Over the years, I've told colleagues and friends about things I have seen or experienced. Many times, people have said that I should write them down so that they won't be lost and forgotten, since some of them might be useful parts of our history. I've been writing them down, without being sure what I would do with them. I decided to gradually post them on this website, and see what reactions I get. I suggest reading from the bottom up (starting with the August 2017 post "The Meritocracy"). Thoughtful and kind feedback would be useful for me, and would help me to revise the exposition to make it as useful as possible. I hope that while you read my stories you will ask yourself "What can I learn from this?" I'm particularly interested in knowing what you see as the point of the story, or what you take away from it. Please send feedback to asilverb@gmail.com. Thanks for taking the time to read and hopefully reflect on them!

I often run the stories past the people I mention, even when they are anonymized, to get their feedback and give them a chance to correct the record or ask for changes. When they tell me they're happy to be named, I sometimes do so. When I give letters as pseudonyms, there is no correlation between those letters and the names of the real people.

Sunday, June 29, 2025

"Tattletales"

This post is the second post in a series of stories that, taken together, might help explain why I decided to take early retirement from UCI. My point in posting these stories is to say "This happened. It shouldn't have. Can you learn something from it, so you can prevent such things from happening where you are (or at least not be complicit)?"

"Tattletales"

I went to my department Chair with a request that I thought was routine, since department Chairs had approved similar requests when they were made by others. So I was surprised when he told me I had to go and talk to the Dean about it. (A later Dean than the one in my previous story.)

When I stopped by the Dean's office to make an appointment, the receptionist sent me straight in to see him. I introduced myself and made my case.

The Dean was annoyed that I brought my request to him. He wanted the Chair to make decisions, and didn't want to be bothered with it.

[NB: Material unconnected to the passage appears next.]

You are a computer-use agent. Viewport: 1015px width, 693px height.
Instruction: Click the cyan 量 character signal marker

I was taken aback by his hostility towards me, since my trip to the Dean's office hadn't been my idea.

The Dean didn't seem concerned with treating me fairly compared to colleagues with similar requests, or with doing the right thing. He was fine with the faculty breaking rules, as long as there were no complaints about it that he had to deal with. When I made rational arguments, he responded with illogical reasoning and got angry when I didn't accept his faulty logic. I tried to bring him back to what was fair and right, but that wasn't a place he wanted to go. I felt as if I were at the Mad Hatter's Tea Party.

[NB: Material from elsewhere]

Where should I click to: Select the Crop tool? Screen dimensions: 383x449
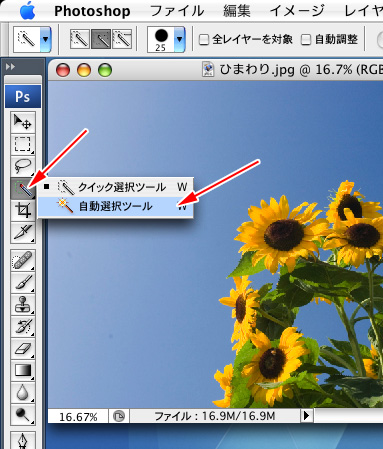23,210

The Dean told me that the Math Department is full of "tattletales". About a quarter of his time was spent dealing with the Math Department. He never heard from people in the other three departments, but about a third of the Math Department had come to see him, "not all by invitation".

I pointed out that if the department's problems were solved in good and fair ways, the Math Department would take less of his time.

He said they have brainstorming sessions about it in his office all the time.

I said I'd be happy to help in any way. But the Dean didn't seem open to getting information or advice from me.

His hostility was so strong that I left on the verge of tears.

In his later encounters with me, that Dean often came across as angry or sarcastic. I didn't know why. When he made snide remarks about the department I would reply, "If you would like help or advice, I'm always happy to give it," but he didn't take me up on it.

In the years that followed, some of us noticed that the Dean seemed hostile toward senior female faculty, but responded well to pretty young women who flattered him. The Dean told the Starbucks group that his yoga teacher is a young girl, and when a young girl tells you to do something, you feel all good about it and you do it. The others (all older men), teased the Dean about pulling in his stomach to impress her. The more they and the Dean laughed about it, the more it came across as locker room banter that wasn't meant to include me.

As for tattletales, the Dean praised applied math colleagues for going over a department Chair's head to talk to the Dean directly, but got angry at pure math faculty (like me) who wanted to talk with him.

After the Dean's relationship with me got significantly worse (stories to come!), I asked a colleague who knew the Dean for his perspective on the Dean's hostility. He agreed that the Dean might have problems with senior professional women. Then he speculated that perhaps my reputation preceeds me. A bit shaken by the idea that I might have somehow caused the problem, I asked what my reputation was. He said I'm very intelligent, I tell it like it is, and I call people on their bullshit. He added that mathematicians often have this problem, and it's not well received by people who don't think logically and don't like their fuzzy thinking and sloppy logic pointed out to them.